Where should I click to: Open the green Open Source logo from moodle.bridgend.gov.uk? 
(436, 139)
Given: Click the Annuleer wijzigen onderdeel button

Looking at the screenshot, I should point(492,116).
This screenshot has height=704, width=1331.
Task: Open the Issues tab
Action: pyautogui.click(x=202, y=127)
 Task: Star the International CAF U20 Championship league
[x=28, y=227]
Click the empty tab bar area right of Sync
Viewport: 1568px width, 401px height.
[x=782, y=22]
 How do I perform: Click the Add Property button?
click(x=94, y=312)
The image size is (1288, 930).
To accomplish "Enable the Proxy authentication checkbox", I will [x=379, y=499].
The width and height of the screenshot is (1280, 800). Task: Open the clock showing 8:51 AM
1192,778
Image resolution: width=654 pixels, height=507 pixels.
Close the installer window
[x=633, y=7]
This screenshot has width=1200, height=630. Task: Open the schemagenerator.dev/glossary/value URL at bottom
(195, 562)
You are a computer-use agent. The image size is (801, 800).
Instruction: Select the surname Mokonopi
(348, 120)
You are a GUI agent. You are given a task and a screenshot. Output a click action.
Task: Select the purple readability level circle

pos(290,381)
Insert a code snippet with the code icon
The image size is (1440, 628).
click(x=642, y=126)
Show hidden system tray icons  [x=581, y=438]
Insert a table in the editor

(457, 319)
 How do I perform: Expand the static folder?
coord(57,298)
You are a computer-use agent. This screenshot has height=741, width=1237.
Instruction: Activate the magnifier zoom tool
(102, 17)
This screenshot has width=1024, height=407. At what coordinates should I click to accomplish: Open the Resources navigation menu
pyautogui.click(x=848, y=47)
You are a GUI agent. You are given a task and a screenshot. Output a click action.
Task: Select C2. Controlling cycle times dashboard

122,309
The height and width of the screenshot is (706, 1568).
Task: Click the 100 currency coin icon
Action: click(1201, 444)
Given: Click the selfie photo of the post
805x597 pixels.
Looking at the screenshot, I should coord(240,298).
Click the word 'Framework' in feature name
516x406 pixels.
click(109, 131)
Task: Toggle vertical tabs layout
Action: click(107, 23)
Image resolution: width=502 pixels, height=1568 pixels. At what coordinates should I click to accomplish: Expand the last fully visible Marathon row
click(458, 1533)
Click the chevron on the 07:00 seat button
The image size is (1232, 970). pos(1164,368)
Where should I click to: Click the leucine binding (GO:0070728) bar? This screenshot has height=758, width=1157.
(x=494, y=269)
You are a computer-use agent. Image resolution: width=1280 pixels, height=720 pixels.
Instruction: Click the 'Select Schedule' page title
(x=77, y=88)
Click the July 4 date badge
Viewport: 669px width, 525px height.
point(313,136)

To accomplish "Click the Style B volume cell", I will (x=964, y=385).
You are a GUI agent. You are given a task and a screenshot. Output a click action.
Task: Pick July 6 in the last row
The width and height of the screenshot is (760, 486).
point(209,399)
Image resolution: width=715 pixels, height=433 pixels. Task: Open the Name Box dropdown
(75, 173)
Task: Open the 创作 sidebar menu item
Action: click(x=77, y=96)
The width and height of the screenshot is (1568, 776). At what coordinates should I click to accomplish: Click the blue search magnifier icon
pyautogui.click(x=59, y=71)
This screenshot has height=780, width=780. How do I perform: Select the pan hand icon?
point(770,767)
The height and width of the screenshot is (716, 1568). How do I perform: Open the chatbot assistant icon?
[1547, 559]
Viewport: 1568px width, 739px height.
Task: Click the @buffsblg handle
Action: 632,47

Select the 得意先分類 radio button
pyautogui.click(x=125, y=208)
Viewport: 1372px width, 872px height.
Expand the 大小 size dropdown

_WHAT TO PRODUCE_.
Please repeat the material in full, keeping it exact.

_RESULT OF THE TASK_.
Where should I click to: Open the green Open Source logo from moodle.bridgend.gov.uk? 
(436, 139)
Given: Click the Annuleer wijzigen onderdeel button

Looking at the screenshot, I should point(492,116).
This screenshot has height=704, width=1331.
Task: Open the Issues tab
Action: pyautogui.click(x=202, y=127)
 Task: Star the International CAF U20 Championship league
[x=28, y=227]
Click the empty tab bar area right of Sync
Viewport: 1568px width, 401px height.
[x=782, y=22]
 How do I perform: Click the Add Property button?
click(x=94, y=312)
The image size is (1288, 930).
To accomplish "Enable the Proxy authentication checkbox", I will [x=379, y=499].
The width and height of the screenshot is (1280, 800). Task: Open the clock showing 8:51 AM
1192,778
Image resolution: width=654 pixels, height=507 pixels.
Close the installer window
[x=633, y=7]
This screenshot has width=1200, height=630. Task: Open the schemagenerator.dev/glossary/value URL at bottom
(195, 562)
You are a computer-use agent. The image size is (801, 800).
Instruction: Select the surname Mokonopi
(348, 120)
You are a GUI agent. You are given a task and a screenshot. Output a click action.
Task: Select the purple readability level circle

pos(290,381)
Insert a code snippet with the code icon
The image size is (1440, 628).
click(x=642, y=126)
Show hidden system tray icons  [x=581, y=438]
Insert a table in the editor

(457, 319)
 How do I perform: Expand the static folder?
coord(57,298)
You are a computer-use agent. This screenshot has height=741, width=1237.
Instruction: Activate the magnifier zoom tool
(102, 17)
This screenshot has width=1024, height=407. At what coordinates should I click to accomplish: Open the Resources navigation menu
pyautogui.click(x=848, y=47)
You are a GUI agent. You are given a task and a screenshot. Output a click action.
Task: Select C2. Controlling cycle times dashboard

122,309
The height and width of the screenshot is (706, 1568).
Task: Click the 100 currency coin icon
Action: click(1201, 444)
Given: Click the selfie photo of the post
805x597 pixels.
Looking at the screenshot, I should coord(240,298).
Click the word 'Framework' in feature name
516x406 pixels.
click(109, 131)
Task: Toggle vertical tabs layout
Action: click(107, 23)
Image resolution: width=502 pixels, height=1568 pixels. At what coordinates should I click to accomplish: Expand the last fully visible Marathon row
click(458, 1533)
Click the chevron on the 07:00 seat button
The image size is (1232, 970). pos(1164,368)
Where should I click to: Click the leucine binding (GO:0070728) bar? This screenshot has height=758, width=1157.
(x=494, y=269)
You are a computer-use agent. Image resolution: width=1280 pixels, height=720 pixels.
Instruction: Click the 'Select Schedule' page title
(x=77, y=88)
Click the July 4 date badge
Viewport: 669px width, 525px height.
point(313,136)

To accomplish "Click the Style B volume cell", I will (x=964, y=385).
You are a GUI agent. You are given a task and a screenshot. Output a click action.
Task: Pick July 6 in the last row
The width and height of the screenshot is (760, 486).
point(209,399)
Image resolution: width=715 pixels, height=433 pixels. Task: Open the Name Box dropdown
(75, 173)
Task: Open the 创作 sidebar menu item
Action: click(x=77, y=96)
The width and height of the screenshot is (1568, 776). At what coordinates should I click to accomplish: Click the blue search magnifier icon
pyautogui.click(x=59, y=71)
This screenshot has height=780, width=780. How do I perform: Select the pan hand icon?
point(770,767)
The height and width of the screenshot is (716, 1568). How do I perform: Open the chatbot assistant icon?
[1547, 559]
Viewport: 1568px width, 739px height.
Task: Click the @buffsblg handle
Action: 632,47

Select the 得意先分類 radio button
pyautogui.click(x=125, y=208)
Viewport: 1372px width, 872px height.
Expand the 大小 size dropdown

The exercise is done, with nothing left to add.